* _WHAT YOU NEED TO DO_: Rewrite the items below with every "checkbox" swapped for "check box", leaving all else unchanged.

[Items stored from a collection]
————

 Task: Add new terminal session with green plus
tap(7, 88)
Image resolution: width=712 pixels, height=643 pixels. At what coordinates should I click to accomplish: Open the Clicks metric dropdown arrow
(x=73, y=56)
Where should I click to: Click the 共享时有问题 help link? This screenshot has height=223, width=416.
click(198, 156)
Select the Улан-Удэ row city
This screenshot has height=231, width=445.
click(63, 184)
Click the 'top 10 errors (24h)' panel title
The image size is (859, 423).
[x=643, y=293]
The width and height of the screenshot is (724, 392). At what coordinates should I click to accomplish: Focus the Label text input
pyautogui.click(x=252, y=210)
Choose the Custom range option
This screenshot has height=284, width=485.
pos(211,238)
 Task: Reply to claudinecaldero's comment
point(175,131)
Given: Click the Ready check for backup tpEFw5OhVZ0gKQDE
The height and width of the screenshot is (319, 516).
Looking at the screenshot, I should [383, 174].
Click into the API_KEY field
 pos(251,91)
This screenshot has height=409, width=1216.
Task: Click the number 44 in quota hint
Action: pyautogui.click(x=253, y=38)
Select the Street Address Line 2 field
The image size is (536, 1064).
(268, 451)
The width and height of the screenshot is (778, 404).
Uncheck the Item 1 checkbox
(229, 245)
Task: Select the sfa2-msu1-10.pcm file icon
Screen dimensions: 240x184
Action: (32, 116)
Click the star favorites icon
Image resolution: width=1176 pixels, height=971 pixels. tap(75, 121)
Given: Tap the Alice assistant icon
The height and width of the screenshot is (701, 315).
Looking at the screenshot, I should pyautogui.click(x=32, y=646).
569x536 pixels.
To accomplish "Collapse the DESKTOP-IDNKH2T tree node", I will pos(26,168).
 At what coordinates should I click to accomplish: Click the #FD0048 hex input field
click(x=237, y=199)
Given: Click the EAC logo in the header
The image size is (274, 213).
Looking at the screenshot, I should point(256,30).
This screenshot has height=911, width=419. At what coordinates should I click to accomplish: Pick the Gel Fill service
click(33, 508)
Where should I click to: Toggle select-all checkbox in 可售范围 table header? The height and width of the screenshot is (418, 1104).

————

* _SOLUTION TO THIS TASK_:
 Task: Add new terminal session with green plus
tap(7, 88)
Image resolution: width=712 pixels, height=643 pixels. At what coordinates should I click to accomplish: Open the Clicks metric dropdown arrow
(x=73, y=56)
Where should I click to: Click the 共享时有问题 help link? This screenshot has height=223, width=416.
click(198, 156)
Select the Улан-Удэ row city
This screenshot has height=231, width=445.
click(63, 184)
Click the 'top 10 errors (24h)' panel title
The image size is (859, 423).
[x=643, y=293]
The width and height of the screenshot is (724, 392). At what coordinates should I click to accomplish: Focus the Label text input
pyautogui.click(x=252, y=210)
Choose the Custom range option
This screenshot has height=284, width=485.
pos(211,238)
 Task: Reply to claudinecaldero's comment
point(175,131)
Given: Click the Ready check for backup tpEFw5OhVZ0gKQDE
The height and width of the screenshot is (319, 516).
Looking at the screenshot, I should [383, 174].
Click into the API_KEY field
 pos(251,91)
This screenshot has height=409, width=1216.
Task: Click the number 44 in quota hint
Action: pyautogui.click(x=253, y=38)
Select the Street Address Line 2 field
The image size is (536, 1064).
(268, 451)
The width and height of the screenshot is (778, 404).
Uncheck the Item 1 check box
(229, 245)
Task: Select the sfa2-msu1-10.pcm file icon
Screen dimensions: 240x184
Action: (32, 116)
Click the star favorites icon
Image resolution: width=1176 pixels, height=971 pixels. tap(75, 121)
Given: Tap the Alice assistant icon
The height and width of the screenshot is (701, 315).
Looking at the screenshot, I should pyautogui.click(x=32, y=646).
569x536 pixels.
To accomplish "Collapse the DESKTOP-IDNKH2T tree node", I will pos(26,168).
 At what coordinates should I click to accomplish: Click the #FD0048 hex input field
click(x=237, y=199)
Given: Click the EAC logo in the header
The image size is (274, 213).
Looking at the screenshot, I should point(256,30).
This screenshot has height=911, width=419. At what coordinates should I click to accomplish: Pick the Gel Fill service
click(33, 508)
Where should I click to: Toggle select-all check box in 可售范围 table header? The height and width of the screenshot is (418, 1104).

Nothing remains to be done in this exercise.